Segment Start: The records

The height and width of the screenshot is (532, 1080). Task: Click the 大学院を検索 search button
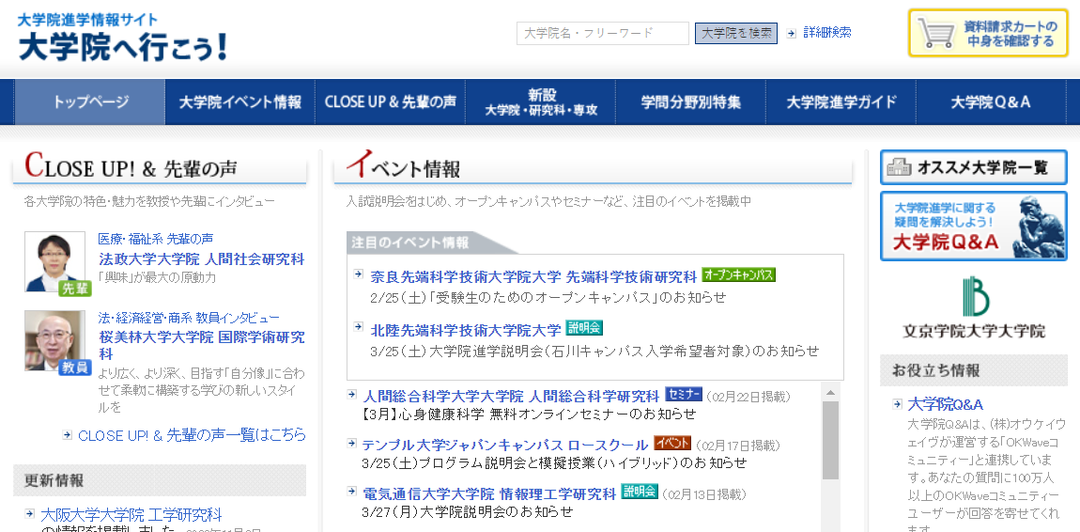pyautogui.click(x=736, y=33)
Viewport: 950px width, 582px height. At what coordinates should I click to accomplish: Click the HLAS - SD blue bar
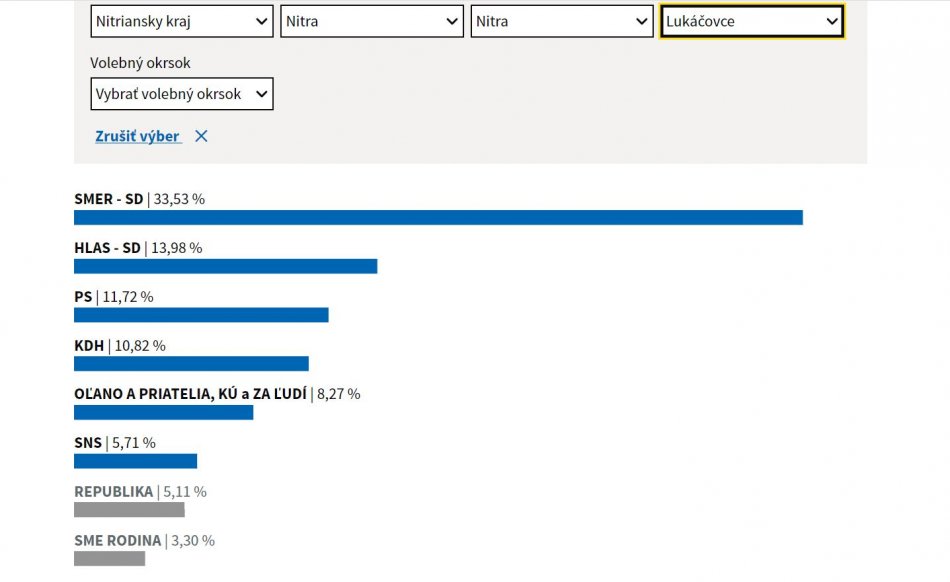click(x=225, y=266)
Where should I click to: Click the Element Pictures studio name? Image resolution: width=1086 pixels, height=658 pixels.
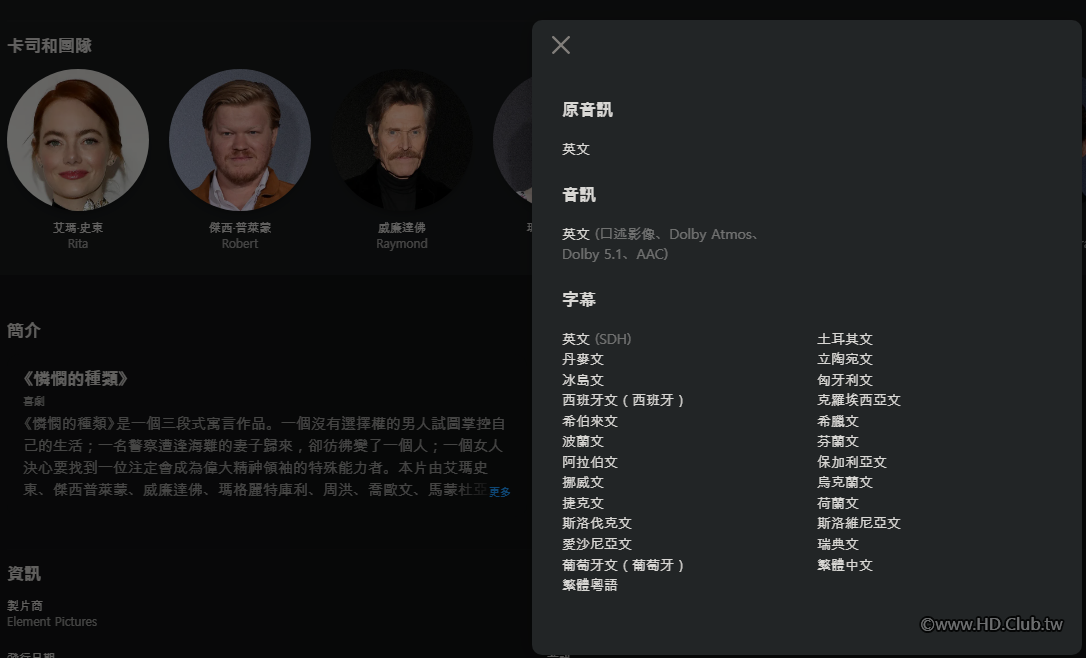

Segment End: The records

Above are the records. Copy exactly, and only, the lines from the line containing "Viewport: 950px width, 582px" through the last one, omitting any pictures.

Viewport: 950px width, 582px height. At what coordinates should I click to accomplish: Click the HLAS - SD blue bar
click(x=225, y=266)
Where should I click to: Click the Element Pictures studio name? Image resolution: width=1086 pixels, height=658 pixels.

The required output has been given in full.